Too many errors after 1.47.3 update

My nodes are running fine, Win and NAS Docker, no Internet or power drops. QUIC OK. They always showed Suspension and Audit 100% on all nodes, and above 98-99% Online.
I always had:

ERROR	piecestore	upload failed

around 20-30/day for 2,5 TB of data stored, and some

ERROR	piecestore	download failed

a few per day.
After the update to 1.47.3, the upload failed errors increased 5x. I see 167 errors on 29.01 for one node, from 35 errors on 27.01. The other node has the same 4.5-5x increase in errors. They are on different subnets. What is the problem? Is this normal?

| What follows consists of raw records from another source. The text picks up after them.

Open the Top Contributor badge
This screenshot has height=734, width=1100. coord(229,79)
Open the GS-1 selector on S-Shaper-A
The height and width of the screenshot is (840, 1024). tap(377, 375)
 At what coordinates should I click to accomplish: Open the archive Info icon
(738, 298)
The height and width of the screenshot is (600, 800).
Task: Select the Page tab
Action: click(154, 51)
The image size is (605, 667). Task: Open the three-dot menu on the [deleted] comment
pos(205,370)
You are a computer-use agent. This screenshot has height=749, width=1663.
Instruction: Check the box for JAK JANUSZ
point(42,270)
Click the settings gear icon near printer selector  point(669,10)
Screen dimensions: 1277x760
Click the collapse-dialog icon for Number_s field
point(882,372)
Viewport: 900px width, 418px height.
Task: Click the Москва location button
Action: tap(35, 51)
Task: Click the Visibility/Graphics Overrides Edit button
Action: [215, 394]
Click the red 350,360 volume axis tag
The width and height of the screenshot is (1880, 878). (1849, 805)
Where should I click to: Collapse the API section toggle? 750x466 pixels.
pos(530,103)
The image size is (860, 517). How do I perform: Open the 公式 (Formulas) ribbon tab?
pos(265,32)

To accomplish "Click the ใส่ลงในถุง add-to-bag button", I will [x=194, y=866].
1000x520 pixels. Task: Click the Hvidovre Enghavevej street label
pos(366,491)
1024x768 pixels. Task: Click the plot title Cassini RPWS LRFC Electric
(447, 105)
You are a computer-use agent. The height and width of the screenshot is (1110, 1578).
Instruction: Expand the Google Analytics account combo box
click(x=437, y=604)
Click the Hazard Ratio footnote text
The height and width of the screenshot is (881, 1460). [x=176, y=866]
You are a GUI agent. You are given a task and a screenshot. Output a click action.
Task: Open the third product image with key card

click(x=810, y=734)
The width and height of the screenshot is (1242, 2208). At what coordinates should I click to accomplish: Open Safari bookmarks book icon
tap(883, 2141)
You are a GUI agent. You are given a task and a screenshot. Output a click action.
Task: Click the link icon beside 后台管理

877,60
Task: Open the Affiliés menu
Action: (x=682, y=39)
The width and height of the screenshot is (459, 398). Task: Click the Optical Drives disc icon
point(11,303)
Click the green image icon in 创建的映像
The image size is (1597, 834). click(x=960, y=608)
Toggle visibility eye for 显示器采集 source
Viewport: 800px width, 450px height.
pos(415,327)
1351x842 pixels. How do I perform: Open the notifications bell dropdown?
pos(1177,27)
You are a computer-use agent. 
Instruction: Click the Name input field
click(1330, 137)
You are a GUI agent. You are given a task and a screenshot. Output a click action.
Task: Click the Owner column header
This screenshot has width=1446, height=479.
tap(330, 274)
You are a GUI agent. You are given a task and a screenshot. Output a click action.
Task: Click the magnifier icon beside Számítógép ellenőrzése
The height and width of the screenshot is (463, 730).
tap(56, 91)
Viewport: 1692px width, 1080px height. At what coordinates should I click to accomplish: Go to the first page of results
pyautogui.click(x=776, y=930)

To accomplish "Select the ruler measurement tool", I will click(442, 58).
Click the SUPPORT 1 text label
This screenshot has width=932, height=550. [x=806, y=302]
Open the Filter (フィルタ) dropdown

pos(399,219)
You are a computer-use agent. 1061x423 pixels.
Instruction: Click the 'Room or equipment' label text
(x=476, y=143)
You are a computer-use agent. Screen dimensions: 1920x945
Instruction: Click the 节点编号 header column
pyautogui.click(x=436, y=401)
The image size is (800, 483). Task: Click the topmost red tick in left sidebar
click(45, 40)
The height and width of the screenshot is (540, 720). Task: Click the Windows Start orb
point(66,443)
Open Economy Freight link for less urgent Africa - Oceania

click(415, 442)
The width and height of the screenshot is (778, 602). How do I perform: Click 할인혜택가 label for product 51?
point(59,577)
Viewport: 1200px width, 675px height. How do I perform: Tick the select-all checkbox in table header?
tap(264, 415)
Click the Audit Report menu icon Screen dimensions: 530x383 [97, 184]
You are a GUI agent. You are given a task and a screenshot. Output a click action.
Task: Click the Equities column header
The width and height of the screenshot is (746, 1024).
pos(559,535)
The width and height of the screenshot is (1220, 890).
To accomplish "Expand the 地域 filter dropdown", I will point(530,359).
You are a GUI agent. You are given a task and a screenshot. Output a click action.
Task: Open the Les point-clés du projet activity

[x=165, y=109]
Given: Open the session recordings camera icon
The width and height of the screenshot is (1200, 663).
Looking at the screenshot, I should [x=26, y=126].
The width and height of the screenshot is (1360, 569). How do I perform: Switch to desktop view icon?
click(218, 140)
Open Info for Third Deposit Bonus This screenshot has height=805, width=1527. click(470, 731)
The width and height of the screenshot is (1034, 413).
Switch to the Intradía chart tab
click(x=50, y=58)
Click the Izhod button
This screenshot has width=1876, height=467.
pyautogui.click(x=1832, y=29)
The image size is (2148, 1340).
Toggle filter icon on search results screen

What’s the reason for failing uploads and downloads?
If it’s “context canceled” errors or similar, then it’s a simple coincidence.
You can increase this failing numers on any version - just restart your node, it will start a filewalker, and if your disk is slow (i suspect that), your node will start to fail uploads and downloads because your disk is too busy.

That does not look like an abnormal amount for one hour. These types of errors have always existed. I don’t really see cause for concern here. This could simply happen due to different usage patterns and may increase and decrease based on customer behavior.

1 Like

Before the update there were fewer…
I checked my third node that is just 1 week old, and has the same errors from the same satellite.
Why all errors come from the same satellite on all 3 nodes?

Probably a customer on that satellite uncleanly interrupting connections before they are done. Or a customer with high latency to your node.

1 Like

Do you use any kind of monitoring? If you turn on the DEBUG endpoint you can check actual metrics either with prometheus or manually. It can be useful to check the ratio of the started / finished downloads instead of the number of log events.

This is always close to 100% for me (~ >99%) running node from a datacenter…

download_success_count{field="value"} / download_started_count{field="value"}

I don’t know what and how to use monitoring. I just look at the log files. So… I don’t use monitoring and I don’t know what is prometheus. I can follow guides step by step, if any available.

1 Like